An admission of guilt? OpenAI says no.

Movie Madness

OpenAI is apparently not feeling too flattered about those comparisons to the movie "Her" anymore. On Sunday, the Microsoft-backed startup announced that it was pausing the use of Sky, a voice available for the latest version of ChatGPT that can have spoken conversations in realtime, after users pointed out that it sounded a lot like the actress Scarlett Johansson.

In "Her," Johansson voices an AI chatbot named Samantha that the film's melancholic protagonist, played by Joaquin Phoenix, falls in love with after talking to her through his phone and computer.

Those parallels didn't go unnoticed by users of GPT-4o's flagship "Voice Mode," who have joked that the Sky voice should be called Samantha. But OpenAI, in its latest blog post, insisted that the similarities are merely a coincidence.

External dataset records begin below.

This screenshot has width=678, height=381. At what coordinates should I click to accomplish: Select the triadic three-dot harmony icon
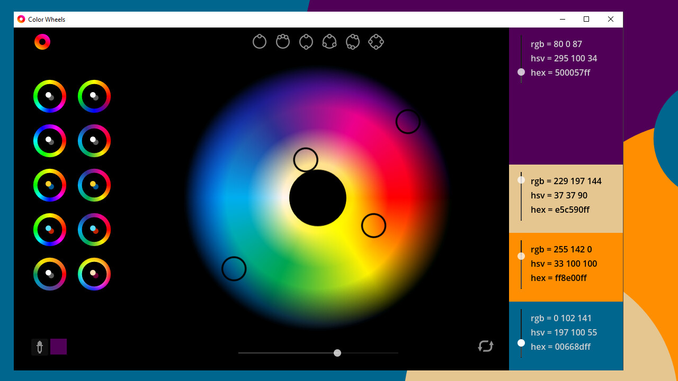coord(329,41)
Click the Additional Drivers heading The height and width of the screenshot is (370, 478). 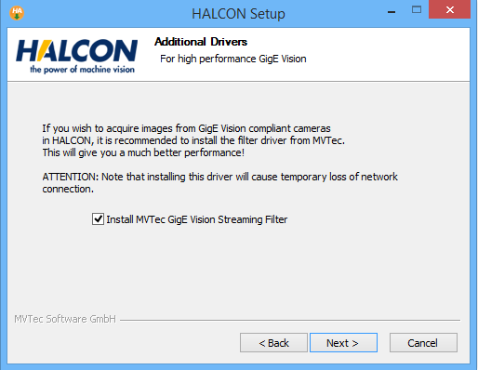[201, 42]
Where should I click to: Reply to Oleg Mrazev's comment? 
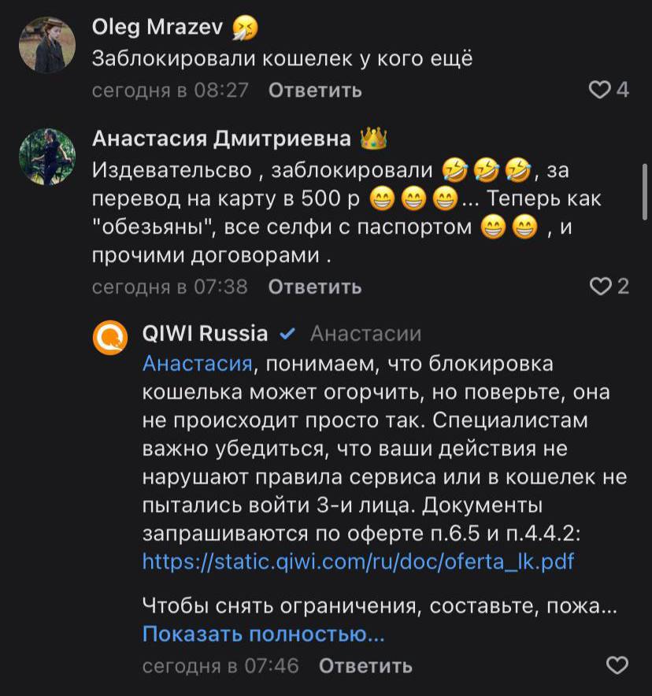(315, 91)
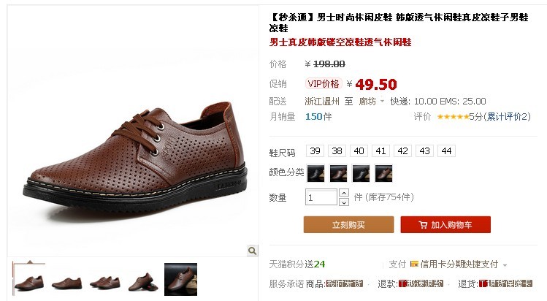This screenshot has height=301, width=547.
Task: Expand the 信用卡分期快捷支付 payment dropdown
Action: coord(505,265)
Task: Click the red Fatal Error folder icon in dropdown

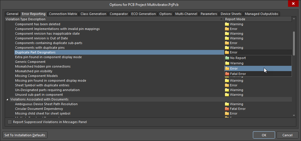Action: pyautogui.click(x=227, y=74)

"We believe that AI voices should not deliberately mimic a celebrity's distinctive voice — Sky's voice is not an imitation of Scarlett Johansson but belongs to a different professional actress using her own natural speaking voice," the blog post read. "To protect their privacy, we cannot share the names of our voice talents."

Coy Copycat

The denial raises more questions than it answers. If Sky isn't an imitation of ScarJo, then why pause the use of the voice? It would seem that this is less a case of buckling to community scrutiny, and more of OpenAI walking on legal eggshells. Johansson, after all, hasn't balked at suing companies as massive as Disney in the past.

OpenAI points to the fact that Sky is voiced by a different actress as evidence of its innocence. Of course, that doesn't preclude the actress having been directed to evoke Johansson's likeness in the performance.

Whether that's the case, OpenAI's CEO Sam Altman has only fueled the comparisons. He's spoken about how "Her" is one of his favorite sci-fi movies, calling it "incredibly prophetic." And on the day that GPT-4o was released with "Voice Mode," Altman cheekily tweeted the single word "her" — directly linking the update with the movie.

We suspect that if there are any legal troubles brewing related to this — the company's plausible-deniability-speak may be evidence of that — OpenAI will want to handle this behind closed doors. It certainly already has enough lawsuits on its plate already.